成败在此一举,若是成了,琼林宴上面见陛下,尚有一争之力,若是不成……他回来后一心想要守着的佳人,便要变成旁人的枕边人了。
此间事,已是容不得半点差池了。
“走吧,出发。”
……
白记糕铺后院。
白彦允看着自己快忙活成陀螺却仍旧不忘絮叨他一番的妹妹,无奈地笑笑:“你先前准备的已经够充分了,又有这考篮,没什么好担心的。
若是无事,我便出门去贡院了。”
说着,便要拾起乡试时用来挑行李的扁担,准备继续物尽其用。
白九娘忙拦住了他,指了指院外头:“挑什么扁担,好好的马车,你不坐啊?”
白彦允怔了怔,走出去几步,果真瞧见外头停了辆阔气的马车。
他微微挑眉,诧异地回身看着妹妹。
如今他们二人虽然在这京城里算不上穷人了,但即便是普通的马车,对他们来说也是难以负担的。
“晏姑娘特意派来的。”
白九娘笑了笑,眸光里闪过一抹感激。
每逢春闱京城里就挤得不可开交,若是没有马车,被挤掉了鞋子冕冠,衣衫不整,贡院是不让进门的。
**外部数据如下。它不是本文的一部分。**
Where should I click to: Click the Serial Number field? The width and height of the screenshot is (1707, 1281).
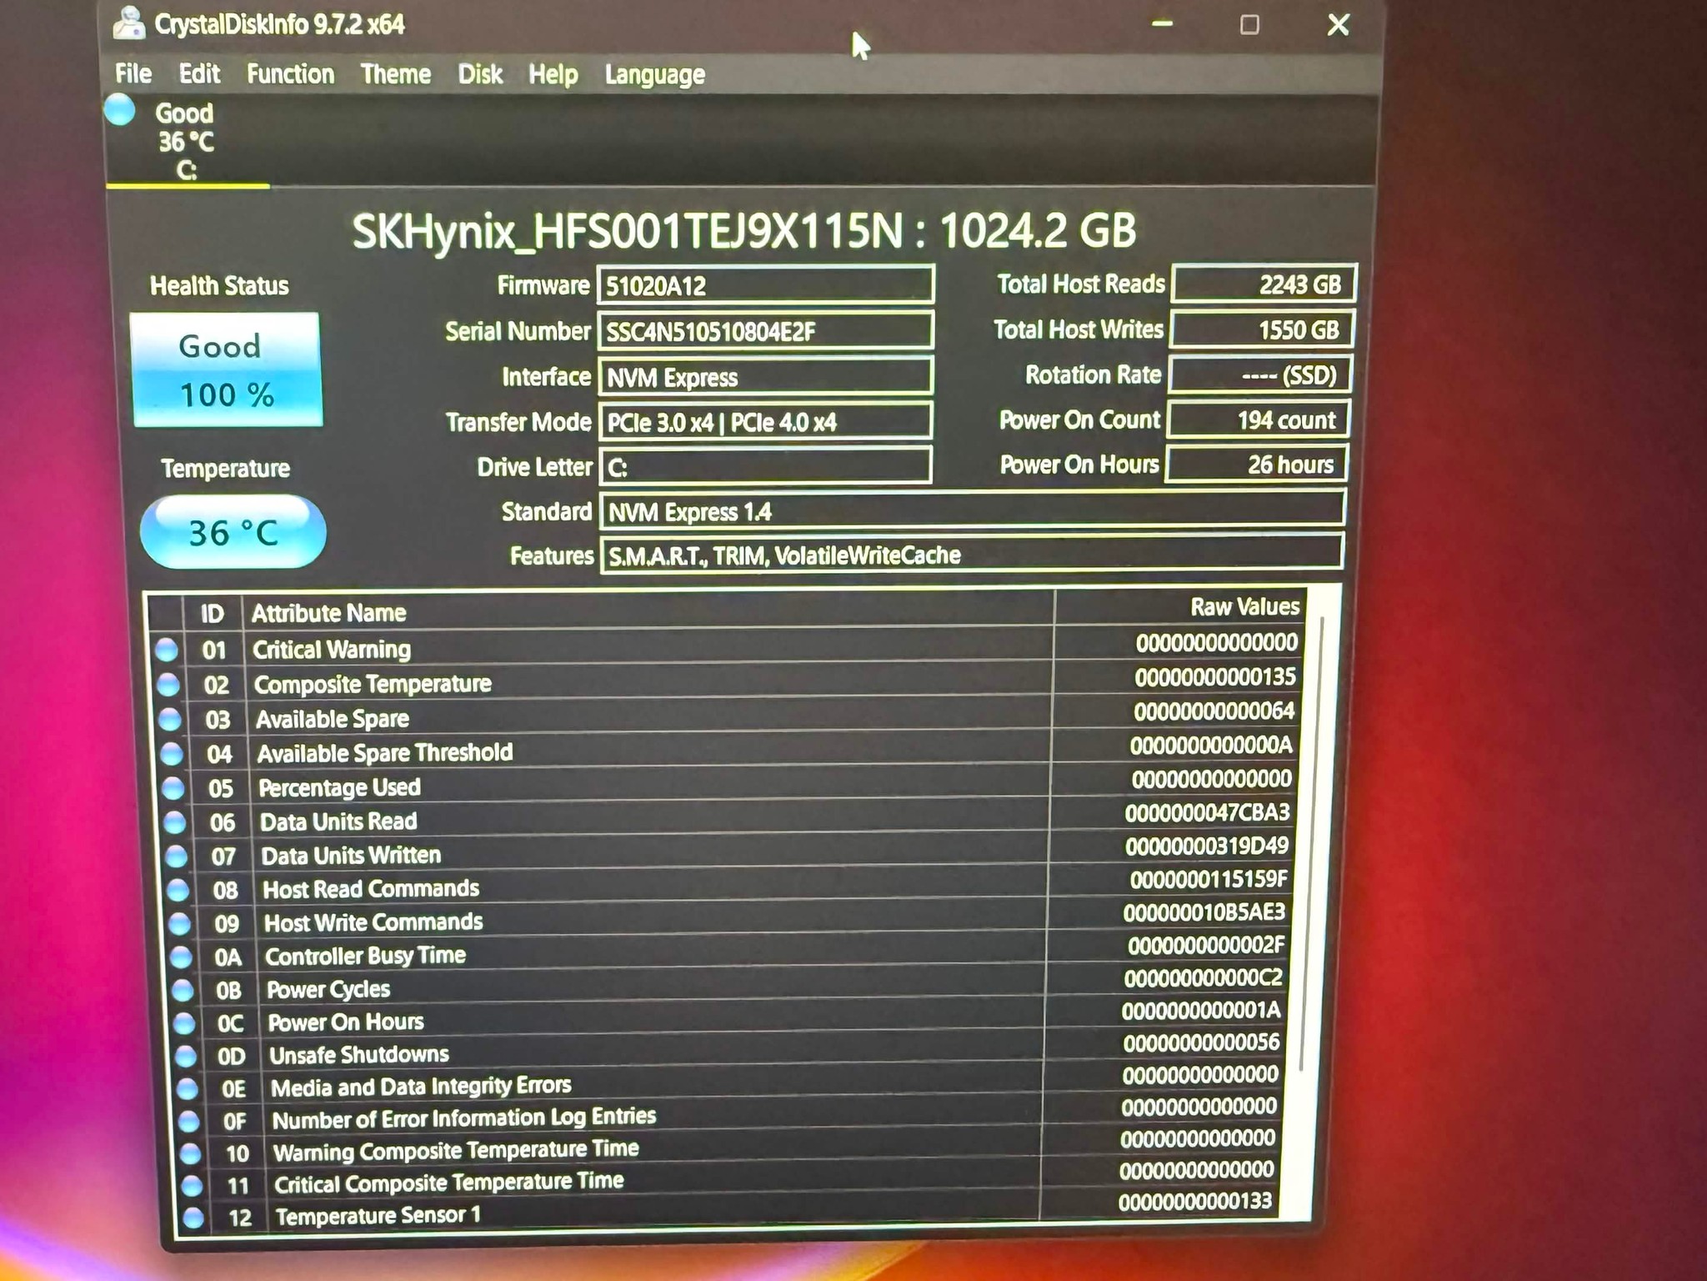pos(765,331)
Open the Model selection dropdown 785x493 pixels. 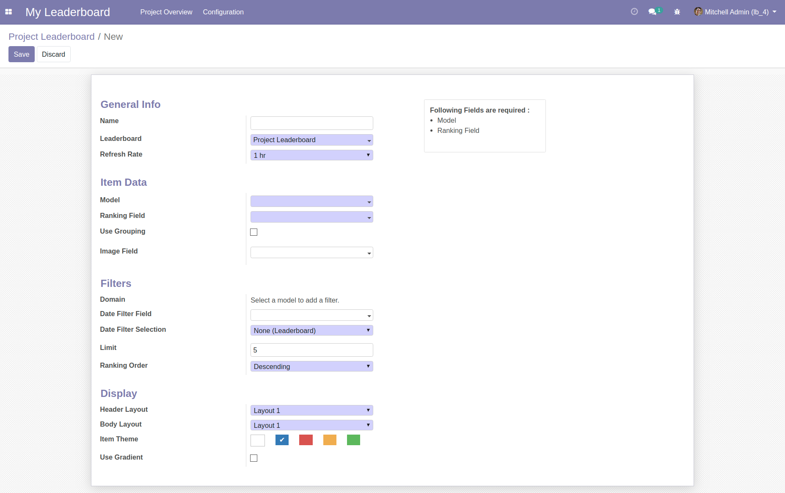pyautogui.click(x=311, y=201)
届时又要花一笔银子重新置办行头是小事,关键是折腾来折腾去影响心情。
被晏姑娘拢到身边这一个月来,她也几乎打听清楚了这位主家外人知晓的事情,知道自己这小生意并不足以让人家放在眼里。
那日出手相助,算得上是抬举她,还积德行善了。
而今她哥哥要下场了,对方不仅在前几日送来了仙绣阁的考篮和护膝,还贴心地借他们用马车。
除了感激,白九娘已经不知道该有什么感受好了。
白彦允垂眸看着自己手中的考篮,又看看外头停着的马车,眼前不由出现了那抹美得犹如从仕女图中走出来的背影来。
那样美的姿态,那样高贵的出身,竟也有着这般善良的心地。
见状,白九娘警惕地看了哥哥一眼,轻咳一声:“哥,还是那句话,等你金榜题名,中了进士,才有资格被人家高门大户看在眼里。
现下,人家连你长什么样都不知道呢。”
见她又要不着调地扯什么榜下捉婿的事情了,白彦允拧了拧眉心,摇头失笑:“好生去寻思你的生意吧,我与那姑娘不过是萍水相逢擦肩而过,连真容都不曾得见,哪里就扯到了这些事情上?”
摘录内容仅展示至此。